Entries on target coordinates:
************
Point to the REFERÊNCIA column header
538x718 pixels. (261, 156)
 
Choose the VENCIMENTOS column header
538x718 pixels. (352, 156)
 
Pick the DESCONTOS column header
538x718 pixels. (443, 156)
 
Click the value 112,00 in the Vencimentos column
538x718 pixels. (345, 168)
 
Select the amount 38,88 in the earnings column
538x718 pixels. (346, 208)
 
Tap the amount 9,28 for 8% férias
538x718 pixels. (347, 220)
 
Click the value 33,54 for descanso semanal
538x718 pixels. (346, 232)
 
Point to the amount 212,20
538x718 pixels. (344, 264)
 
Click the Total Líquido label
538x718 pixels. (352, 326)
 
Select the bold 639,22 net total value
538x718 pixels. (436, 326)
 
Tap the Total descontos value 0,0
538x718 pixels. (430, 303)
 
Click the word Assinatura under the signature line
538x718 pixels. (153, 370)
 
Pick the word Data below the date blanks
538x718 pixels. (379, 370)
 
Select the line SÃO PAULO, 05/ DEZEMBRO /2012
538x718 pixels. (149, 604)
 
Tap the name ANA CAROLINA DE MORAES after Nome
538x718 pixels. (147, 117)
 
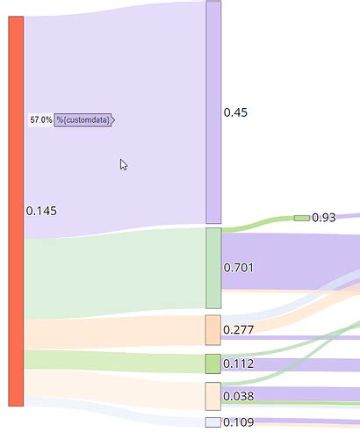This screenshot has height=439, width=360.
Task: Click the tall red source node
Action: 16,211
************
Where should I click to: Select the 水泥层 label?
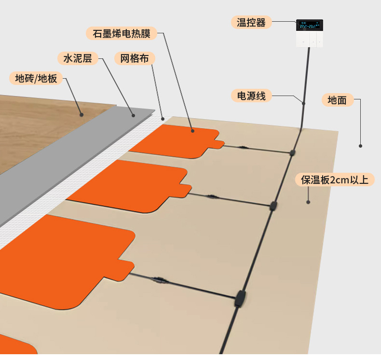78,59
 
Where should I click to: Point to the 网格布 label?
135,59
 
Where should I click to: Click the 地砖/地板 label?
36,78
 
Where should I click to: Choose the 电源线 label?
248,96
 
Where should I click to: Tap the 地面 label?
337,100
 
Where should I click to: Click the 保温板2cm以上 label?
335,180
************
Lay out the lines of the listing from the line containing "Point to the amount 212,20" through the line containing "538x718 pixels. (430, 303)" as a Markdown table with the columns Row and Entry. Number each line in Row, put the line itself in Entry, and leave out blank lines.

Answer to the exercise:
| Row | Entry |
|---|---|
| 1 | Point to the amount 212,20 |
| 2 | 538x718 pixels. (344, 264) |
| 3 | Click the Total Líquido label |
| 4 | 538x718 pixels. (352, 326) |
| 5 | Select the bold 639,22 net total value |
| 6 | 538x718 pixels. (436, 326) |
| 7 | Tap the Total descontos value 0,0 |
| 8 | 538x718 pixels. (430, 303) |